• [Records shown]:
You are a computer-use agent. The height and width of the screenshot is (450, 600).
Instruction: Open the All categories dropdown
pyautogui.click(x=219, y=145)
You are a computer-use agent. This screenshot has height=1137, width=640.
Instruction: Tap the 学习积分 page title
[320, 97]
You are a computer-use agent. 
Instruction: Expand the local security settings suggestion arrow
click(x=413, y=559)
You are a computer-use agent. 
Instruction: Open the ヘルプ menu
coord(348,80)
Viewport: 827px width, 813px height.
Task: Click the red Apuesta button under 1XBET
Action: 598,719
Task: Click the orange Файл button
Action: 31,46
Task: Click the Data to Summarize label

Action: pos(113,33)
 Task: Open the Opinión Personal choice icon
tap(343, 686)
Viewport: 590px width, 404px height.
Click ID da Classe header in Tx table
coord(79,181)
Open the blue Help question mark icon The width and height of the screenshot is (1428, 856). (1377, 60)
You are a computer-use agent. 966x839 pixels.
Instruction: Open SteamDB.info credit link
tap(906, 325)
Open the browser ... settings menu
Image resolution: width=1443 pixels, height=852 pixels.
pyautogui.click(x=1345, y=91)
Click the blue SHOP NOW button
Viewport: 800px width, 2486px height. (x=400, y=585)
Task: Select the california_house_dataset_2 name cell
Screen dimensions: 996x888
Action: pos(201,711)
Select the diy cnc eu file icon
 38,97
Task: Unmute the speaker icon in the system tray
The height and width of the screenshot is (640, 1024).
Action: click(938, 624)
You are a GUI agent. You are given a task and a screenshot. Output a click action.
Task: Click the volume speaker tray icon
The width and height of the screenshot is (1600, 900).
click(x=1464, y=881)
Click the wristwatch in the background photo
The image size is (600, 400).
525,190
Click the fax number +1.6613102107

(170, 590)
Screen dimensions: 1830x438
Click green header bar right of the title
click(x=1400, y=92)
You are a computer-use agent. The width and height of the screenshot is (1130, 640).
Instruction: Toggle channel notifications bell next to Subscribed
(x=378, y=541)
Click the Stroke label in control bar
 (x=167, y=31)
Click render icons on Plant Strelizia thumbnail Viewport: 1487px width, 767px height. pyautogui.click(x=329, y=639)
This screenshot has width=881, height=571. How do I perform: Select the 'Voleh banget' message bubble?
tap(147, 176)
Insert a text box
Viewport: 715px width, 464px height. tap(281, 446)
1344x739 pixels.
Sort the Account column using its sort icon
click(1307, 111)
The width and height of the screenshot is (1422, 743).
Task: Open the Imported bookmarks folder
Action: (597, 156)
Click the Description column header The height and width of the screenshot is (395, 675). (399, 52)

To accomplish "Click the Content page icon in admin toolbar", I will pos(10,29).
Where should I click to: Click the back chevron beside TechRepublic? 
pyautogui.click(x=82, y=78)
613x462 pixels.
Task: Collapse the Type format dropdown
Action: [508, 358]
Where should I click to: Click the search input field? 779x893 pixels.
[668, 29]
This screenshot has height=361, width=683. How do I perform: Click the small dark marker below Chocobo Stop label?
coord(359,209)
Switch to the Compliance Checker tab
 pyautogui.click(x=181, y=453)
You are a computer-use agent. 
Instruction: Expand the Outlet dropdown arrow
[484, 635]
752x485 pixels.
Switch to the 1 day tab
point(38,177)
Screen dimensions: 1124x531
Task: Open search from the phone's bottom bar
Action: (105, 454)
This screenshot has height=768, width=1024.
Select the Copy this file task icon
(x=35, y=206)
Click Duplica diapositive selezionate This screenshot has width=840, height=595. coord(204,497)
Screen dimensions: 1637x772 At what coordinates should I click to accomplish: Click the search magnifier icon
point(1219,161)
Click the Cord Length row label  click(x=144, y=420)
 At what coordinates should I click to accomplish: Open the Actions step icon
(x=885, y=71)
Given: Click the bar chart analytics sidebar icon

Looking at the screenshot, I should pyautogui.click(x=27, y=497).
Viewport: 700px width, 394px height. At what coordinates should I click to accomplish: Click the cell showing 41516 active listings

• [What the task asks]: Report each line of the material in which the string "speaker" occurs.

• [Result]:
Task: Unmute the speaker icon in the system tray
Task: Click the volume speaker tray icon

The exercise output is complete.